→ Requirements
Continue the reading on Psalm 4:2, which comes first below, picking up after its final sentence.

→ Text to read
2O ye sons of men, how long will ye turn my glory into shame? how long will ye love vanity, and seek after leasing?

3But know that the LORD hath set apart him that is godly for himself: the LORD will hear when I call unto him.

8I will both lay me down in peace, and sleep: for thou, LORD, only makest me dwell in safety.

Ps.5:1 Give ear to my words, O LORD, consider my meditation. 2Hearken unto the voice of my cry, my King, and my God: for unto thee will I pray. 3My voice shalt thou hear in the morning, O LORD; in the morning will I direct my prayer unto thee, and will look up.

8Lead me, O LORD, in thy righteousness because of mine enemies; make thy way straight before my face.

11But let all those that put their trust in thee rejoice: let them ever shout for joy, because thou defendest them: let them also that love thy name be joyful in thee.  12For thou, LORD, wilt bless the righteous; with favour wilt thou compass him as with a shield. 

 

“O ye sons of men, how long will ye turn my glory into shame?”

— Psalm 4:2

An instructive writer has made a mournful list of the honours which the blinded people of Israel awarded to their long expected King.

1. They gave him a procession of honour, in which Roman legionaries, Jewish priests, men and women, took a part, he himself bearing his cross. This is the triumph which the world awards to him who comes to overthrow man’s direst foes. Derisive shouts are his only acclamations, and cruel taunts his only paeans of praise.

2. They presented him with the wine of honour. Instead of a golden cup of generous wine they offered him the criminal’s stupefying death-draught, which he refused because he would preserve an uninjured taste wherewith to taste of death; and afterwards when he cried, “I thirst,” they gave him vinegar mixed with gall, thrust to his mouth upon a sponge. Oh! wretched, detestable inhospitality to the King’s Son.

3. He was provided with a guard of honour, who showed their esteem of him by gambling over his garments, which they had seized as their booty. Such was the body-guard of the adored of heaven; a quaternion of brutal gamblers.

4. A throne of honour was found for him upon the bloody tree; no easier place of rest would rebel men yield to their liege Lord.  The cross was, in fact, the full expression of the world’s feeling towards him; “There,” they seemed to say, “thou Son of God, this is the manner in which God himself should be treated, could we reach him.”

5. The title of honour was nominally “King of the Jews,” but that the blinded nation distinctly repudiated, and really called him “King of thieves,” by preferring Barabbas, and by placing Jesus in the place of highest shame between two thieves. His glory was thus in all things turned into shame by the sons of men, but it shall yet gladden the eyes of saints and angels, world without end.

→ Data shown
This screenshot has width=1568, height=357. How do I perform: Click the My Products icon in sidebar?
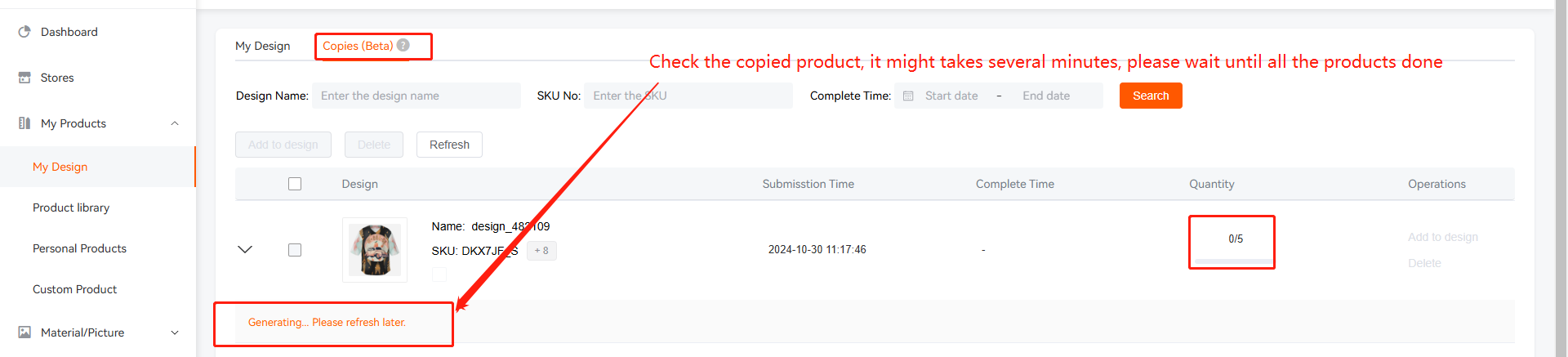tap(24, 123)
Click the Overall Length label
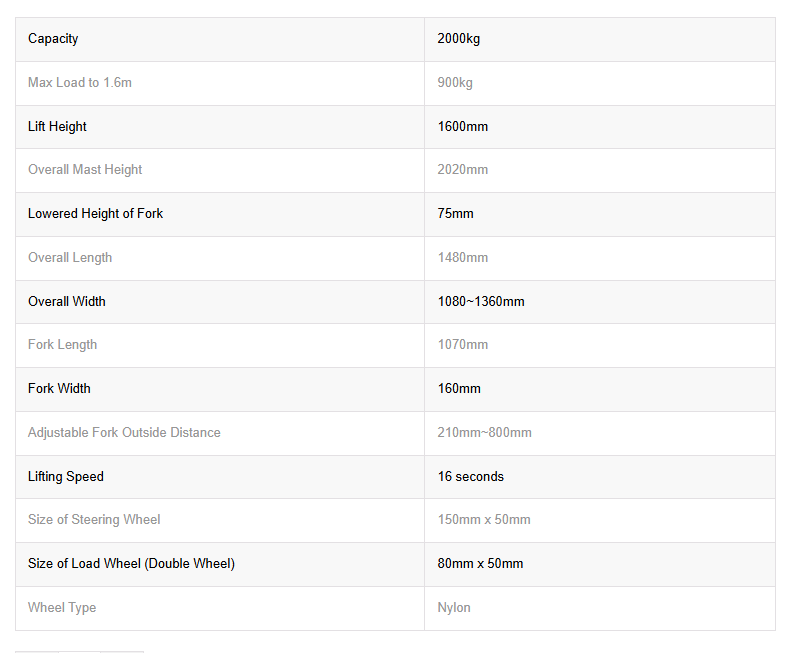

→ The reply
“Lead me, O Lord, in thy righteousness because of mine enemies.”

— Psalms 5:8

Very bitter is the enmity of the world against the people of Christ. Men will forgive a thousand faults in others, but they will magnify the most trivial offence in the followers of Jesus. Instead of vainly regretting this, let us turn it to account, and since so many are watching for our halting, let this be a special motive for walking very carefully before God. If we live carelessly, the lynx-eyed world will soon see it, and with its hundred tongues, it will spread the story, exaggerated and emblazoned by the zeal of slander. They will shout triumphantly. “Aha! So would we have it! See how these Christians act! They are hypocrites to a man.” Thus will much damage be done to the cause of Christ, and much insult offered to his name. The cross of Christ is in itself an offence to the world; let us take heed that we add no offence of our own. It is “to the Jews a stumblingblock”: let us mind that we put no stumblingblocks where there are enough already. “To the Greeks it is foolishness”: let us not add our folly to give point to the scorn with which the worldly-wise deride the gospel. How jealous should we be of ourselves! How rigid with our consciences! In the presence of adversaries who will misrepresent our best deeds, and impugn our motives where they cannot censure our actions, how circumspect should we be! Pilgrims travel as suspected persons through Vanity Fair. Not only are we under surveillance, but there are more spies than we know of. The espionage is everywhere, at home and abroad. If we fall into the enemies’ hands we may sooner expect generosity from a wolf, or mercy from a fiend, than anything like patience with our infirmities from men who spice their infidelity towards God with scandals against his people. O Lord, lead us ever, lest our enemies trip us up!